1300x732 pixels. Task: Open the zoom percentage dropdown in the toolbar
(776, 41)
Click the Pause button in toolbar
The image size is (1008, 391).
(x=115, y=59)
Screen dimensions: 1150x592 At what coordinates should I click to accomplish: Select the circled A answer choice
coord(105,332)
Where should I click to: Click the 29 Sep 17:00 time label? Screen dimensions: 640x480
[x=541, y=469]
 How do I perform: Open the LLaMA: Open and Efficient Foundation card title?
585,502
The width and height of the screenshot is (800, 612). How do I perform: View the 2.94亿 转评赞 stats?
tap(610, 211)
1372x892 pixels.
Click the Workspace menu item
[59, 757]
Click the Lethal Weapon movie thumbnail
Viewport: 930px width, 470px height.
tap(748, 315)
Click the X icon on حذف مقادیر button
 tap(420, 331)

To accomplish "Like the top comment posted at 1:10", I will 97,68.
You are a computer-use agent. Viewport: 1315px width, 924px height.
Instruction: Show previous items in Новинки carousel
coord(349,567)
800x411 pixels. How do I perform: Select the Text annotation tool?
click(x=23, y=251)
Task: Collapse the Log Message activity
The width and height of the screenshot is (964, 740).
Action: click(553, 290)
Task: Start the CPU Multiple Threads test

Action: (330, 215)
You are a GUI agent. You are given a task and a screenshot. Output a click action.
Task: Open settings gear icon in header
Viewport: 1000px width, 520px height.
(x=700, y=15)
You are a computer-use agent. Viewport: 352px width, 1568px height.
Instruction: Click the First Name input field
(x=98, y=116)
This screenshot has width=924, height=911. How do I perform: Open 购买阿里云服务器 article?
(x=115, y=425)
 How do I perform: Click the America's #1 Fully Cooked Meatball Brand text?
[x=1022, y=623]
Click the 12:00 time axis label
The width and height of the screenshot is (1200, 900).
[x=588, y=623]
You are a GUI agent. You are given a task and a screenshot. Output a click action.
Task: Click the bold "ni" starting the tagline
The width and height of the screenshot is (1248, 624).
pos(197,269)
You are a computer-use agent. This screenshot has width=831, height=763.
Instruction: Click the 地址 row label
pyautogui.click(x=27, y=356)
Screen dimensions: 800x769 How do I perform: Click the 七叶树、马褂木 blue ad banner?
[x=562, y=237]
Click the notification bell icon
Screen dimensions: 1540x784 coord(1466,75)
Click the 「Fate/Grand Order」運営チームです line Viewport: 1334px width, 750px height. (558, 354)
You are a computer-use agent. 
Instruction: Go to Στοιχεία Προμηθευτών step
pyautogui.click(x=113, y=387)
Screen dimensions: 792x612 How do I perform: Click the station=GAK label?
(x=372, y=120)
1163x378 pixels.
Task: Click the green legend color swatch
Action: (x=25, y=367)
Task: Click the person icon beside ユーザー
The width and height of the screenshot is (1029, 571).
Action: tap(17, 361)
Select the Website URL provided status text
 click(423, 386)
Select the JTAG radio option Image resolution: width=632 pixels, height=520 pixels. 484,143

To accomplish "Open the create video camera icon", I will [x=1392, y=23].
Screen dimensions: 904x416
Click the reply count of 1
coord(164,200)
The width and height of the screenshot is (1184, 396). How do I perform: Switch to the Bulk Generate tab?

######

== WORK TASK ==
Go through the listing above and find each line that contains "computer", then copy it.

== RESULT OF THE TASK ==
You are a computer-use agent. Viewport: 1315px width, 924px height.
You are a computer-use agent. Viewport: 352px width, 1568px height.
You are a computer-use agent. This screenshot has width=831, height=763.
You are a computer-use agent. 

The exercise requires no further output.